How And Why Does Probate Litigation Arise? Can You Plan To Avoid Probate Litigation?


How and why does probate litigation arise? Some people think that it is solely due to greed. In the case of family situations, there is sometimes more at issue. Some family members, especially children, have long standing resentments that may go back many years. That resentment may be based on perceived or actual unfair treatment.

Sibling rivalry has been around since biblical times and has not gone away. In addition, often the last living parent is the only thing holding the family together and when that parent passes away, the conflicts come out in the open.

If you are involved in probate litigation or think you may become involved, you are not alone. If you are in the estate planning stage, you can take action to help minimize the risk of probate litigation.

What are some types of situations that tend to lead to probate litigation?

1. Sibling rivalry and/or treating children differently

Family relationships can be fulfilling, but they also can be very hard. It appears that many misunderstandings arise because of the fact that people do not always communicate clearly with each other (often for years), leading to unresolved issues. Sometimes it is just too painful for people to address issues that really should be addressed.
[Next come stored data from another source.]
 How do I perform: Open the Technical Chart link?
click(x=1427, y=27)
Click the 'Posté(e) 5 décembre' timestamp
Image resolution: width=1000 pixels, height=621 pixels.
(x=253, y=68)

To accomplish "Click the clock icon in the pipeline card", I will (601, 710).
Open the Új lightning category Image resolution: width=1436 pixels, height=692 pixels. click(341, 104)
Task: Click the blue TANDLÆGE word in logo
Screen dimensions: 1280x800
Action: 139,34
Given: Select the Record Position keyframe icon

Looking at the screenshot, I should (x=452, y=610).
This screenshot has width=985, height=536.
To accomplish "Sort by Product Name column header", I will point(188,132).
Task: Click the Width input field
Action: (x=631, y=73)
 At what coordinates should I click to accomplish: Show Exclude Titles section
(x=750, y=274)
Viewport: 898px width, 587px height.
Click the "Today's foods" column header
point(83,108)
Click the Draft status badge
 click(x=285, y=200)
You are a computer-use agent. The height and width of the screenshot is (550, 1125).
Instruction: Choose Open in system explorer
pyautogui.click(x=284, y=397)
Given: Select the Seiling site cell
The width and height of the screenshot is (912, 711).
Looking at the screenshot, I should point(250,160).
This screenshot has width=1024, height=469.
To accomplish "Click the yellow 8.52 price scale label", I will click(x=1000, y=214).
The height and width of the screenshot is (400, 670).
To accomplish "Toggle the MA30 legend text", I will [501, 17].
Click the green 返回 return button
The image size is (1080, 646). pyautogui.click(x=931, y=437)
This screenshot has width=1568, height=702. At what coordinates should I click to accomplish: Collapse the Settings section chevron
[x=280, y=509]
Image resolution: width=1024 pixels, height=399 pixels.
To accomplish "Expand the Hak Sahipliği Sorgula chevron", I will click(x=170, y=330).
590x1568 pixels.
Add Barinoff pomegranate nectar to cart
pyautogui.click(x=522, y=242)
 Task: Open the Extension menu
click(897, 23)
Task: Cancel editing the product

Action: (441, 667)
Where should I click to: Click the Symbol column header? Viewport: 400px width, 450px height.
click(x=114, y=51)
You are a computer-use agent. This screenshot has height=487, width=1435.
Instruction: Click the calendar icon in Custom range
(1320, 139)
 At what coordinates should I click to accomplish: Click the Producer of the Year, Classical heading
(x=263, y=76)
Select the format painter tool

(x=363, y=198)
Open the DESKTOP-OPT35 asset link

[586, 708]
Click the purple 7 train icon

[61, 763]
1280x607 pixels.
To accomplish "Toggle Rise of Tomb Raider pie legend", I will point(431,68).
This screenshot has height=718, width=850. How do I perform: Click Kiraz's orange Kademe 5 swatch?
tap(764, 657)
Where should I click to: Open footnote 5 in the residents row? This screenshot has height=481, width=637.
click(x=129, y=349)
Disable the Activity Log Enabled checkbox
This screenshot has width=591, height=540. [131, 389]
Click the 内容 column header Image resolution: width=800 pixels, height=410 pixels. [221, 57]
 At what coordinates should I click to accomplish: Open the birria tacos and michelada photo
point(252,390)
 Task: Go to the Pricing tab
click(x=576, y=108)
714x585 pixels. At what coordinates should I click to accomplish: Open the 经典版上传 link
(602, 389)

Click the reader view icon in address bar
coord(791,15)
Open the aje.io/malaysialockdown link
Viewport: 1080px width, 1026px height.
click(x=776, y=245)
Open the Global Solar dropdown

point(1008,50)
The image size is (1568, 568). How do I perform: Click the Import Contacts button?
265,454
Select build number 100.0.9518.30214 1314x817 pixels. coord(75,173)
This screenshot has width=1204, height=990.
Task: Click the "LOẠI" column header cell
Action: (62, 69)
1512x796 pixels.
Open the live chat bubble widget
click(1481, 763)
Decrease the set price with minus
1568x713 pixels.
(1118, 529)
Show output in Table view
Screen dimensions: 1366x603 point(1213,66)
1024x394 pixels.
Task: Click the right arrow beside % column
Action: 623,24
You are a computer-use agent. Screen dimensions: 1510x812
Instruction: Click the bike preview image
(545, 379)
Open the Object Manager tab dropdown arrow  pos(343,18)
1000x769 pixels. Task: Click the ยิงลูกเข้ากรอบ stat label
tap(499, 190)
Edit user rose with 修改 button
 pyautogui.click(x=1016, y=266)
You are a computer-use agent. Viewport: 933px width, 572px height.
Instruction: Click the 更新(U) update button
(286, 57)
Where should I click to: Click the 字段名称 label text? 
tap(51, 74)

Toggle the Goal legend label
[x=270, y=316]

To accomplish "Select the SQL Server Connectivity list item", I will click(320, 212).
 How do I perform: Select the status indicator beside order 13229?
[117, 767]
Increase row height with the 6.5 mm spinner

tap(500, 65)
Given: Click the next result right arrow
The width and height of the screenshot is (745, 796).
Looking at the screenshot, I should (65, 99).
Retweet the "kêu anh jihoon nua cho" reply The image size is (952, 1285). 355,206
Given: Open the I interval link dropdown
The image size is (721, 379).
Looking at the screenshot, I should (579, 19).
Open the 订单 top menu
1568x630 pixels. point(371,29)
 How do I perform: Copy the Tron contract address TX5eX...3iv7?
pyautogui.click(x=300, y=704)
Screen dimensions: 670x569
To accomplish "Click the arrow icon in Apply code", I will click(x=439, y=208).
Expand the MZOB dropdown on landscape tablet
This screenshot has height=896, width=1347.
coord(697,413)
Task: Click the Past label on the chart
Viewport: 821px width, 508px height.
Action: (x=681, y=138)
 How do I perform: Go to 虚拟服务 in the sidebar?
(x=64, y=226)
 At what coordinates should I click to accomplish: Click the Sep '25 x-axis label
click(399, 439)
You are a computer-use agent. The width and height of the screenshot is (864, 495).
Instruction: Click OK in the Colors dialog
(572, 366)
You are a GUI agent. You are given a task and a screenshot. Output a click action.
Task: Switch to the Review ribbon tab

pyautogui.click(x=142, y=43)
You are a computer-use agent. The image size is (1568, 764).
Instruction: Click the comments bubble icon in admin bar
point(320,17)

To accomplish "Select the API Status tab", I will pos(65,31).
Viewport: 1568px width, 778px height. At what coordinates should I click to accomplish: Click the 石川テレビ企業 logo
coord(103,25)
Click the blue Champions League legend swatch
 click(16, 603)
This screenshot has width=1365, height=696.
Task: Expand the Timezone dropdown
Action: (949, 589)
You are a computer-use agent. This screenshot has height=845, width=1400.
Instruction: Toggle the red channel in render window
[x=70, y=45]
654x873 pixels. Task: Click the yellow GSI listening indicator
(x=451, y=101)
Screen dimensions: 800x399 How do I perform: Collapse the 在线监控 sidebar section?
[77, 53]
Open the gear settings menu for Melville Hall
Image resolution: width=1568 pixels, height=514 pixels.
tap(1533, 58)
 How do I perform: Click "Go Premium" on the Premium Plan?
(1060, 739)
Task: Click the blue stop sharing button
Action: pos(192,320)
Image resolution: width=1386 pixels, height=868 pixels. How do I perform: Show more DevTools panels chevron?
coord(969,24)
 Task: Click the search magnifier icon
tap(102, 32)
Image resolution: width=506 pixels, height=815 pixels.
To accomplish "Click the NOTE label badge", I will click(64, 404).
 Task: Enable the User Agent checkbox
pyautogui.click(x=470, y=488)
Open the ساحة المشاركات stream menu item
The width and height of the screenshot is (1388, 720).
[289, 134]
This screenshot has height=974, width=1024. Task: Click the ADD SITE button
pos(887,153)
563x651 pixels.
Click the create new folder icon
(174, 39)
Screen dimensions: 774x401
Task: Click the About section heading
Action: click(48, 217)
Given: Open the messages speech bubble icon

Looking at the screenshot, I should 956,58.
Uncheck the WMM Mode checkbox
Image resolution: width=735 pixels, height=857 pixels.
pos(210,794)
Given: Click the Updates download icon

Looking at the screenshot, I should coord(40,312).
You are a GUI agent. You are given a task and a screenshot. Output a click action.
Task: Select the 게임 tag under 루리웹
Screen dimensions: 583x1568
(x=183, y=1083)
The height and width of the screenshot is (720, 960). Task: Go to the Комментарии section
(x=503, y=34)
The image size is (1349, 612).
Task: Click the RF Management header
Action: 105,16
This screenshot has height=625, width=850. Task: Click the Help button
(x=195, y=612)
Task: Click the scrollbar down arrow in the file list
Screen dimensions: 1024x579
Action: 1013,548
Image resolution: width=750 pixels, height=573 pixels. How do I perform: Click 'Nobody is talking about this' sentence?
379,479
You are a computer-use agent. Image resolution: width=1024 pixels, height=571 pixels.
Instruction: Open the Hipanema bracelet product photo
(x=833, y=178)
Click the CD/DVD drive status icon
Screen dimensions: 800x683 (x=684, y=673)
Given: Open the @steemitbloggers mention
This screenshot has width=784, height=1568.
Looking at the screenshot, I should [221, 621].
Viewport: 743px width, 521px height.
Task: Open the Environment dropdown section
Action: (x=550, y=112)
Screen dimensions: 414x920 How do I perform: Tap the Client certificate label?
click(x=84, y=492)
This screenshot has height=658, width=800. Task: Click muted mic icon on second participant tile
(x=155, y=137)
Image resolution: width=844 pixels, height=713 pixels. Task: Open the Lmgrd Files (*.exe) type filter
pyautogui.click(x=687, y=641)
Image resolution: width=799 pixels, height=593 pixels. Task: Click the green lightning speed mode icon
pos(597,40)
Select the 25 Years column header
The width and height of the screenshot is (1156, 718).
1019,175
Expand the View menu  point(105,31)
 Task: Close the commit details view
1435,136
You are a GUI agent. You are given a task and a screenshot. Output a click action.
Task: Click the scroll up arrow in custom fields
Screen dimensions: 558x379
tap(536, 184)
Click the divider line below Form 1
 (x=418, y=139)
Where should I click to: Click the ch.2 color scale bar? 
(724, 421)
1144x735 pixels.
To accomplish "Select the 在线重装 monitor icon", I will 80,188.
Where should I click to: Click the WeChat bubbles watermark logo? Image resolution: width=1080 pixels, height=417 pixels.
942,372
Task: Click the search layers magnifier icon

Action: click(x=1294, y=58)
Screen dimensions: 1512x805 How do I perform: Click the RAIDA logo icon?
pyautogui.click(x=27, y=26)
Estate planning lawyers are not psychologists, but they understand the difficult situations some families are in and are able to help clients deal with difficult family issues in a proactive way.
For example, estate plans that "cut out a child" or "treat children differently" need to be planned and documented well in order to minimize probate litigation.

2. Second or Multiple Marriages

Some people marry for a second (or even third or fourth) time without signing a premarital or prenuptial agreement (pre-nup) before the marriage. Many people mistakenly believe that the sole purpose of a pre-nup is to specify how their assets will be divided on divorce. Although such matters can be addressed in a pre-nup, estate planning lawyers are more concerned with the “messy issues” that develop on death.

Estate lawyers have an optimistic attitude that their clients’ marriages will work out; they have a pessimistic attitude when it comes to death, however—all of their clients will die someday. The pre-nup is one of the best ways to avoid probate litigation on death. It can also avoid a very expensive “forensic accounting” on the death of the first spouse.

Pre-nups and how to address a subsequent marriage in estate planning will be addressed in a separate article.

3. Creating a “Nonstandard” Estate Plan

Some examples included estate plans that create overly detailed trusts attempting to “control from the grave and make gifts to mistresses. It may not not matter if the person creating the plan has “good reasons” for doing what he is doing. A nonstandard estate plan increases the odds for probate litigation after death.

4. Not Appointing the Right Fiduciary

Serving as the executor of an estate, the trustee of a trust, or an agent under a financial power of attorney requires a huge commitment of time and effort and absolute honesty. When determining who should be named in these important fiduciary positions, the personality traits and skills of the appointee should be carefully considered.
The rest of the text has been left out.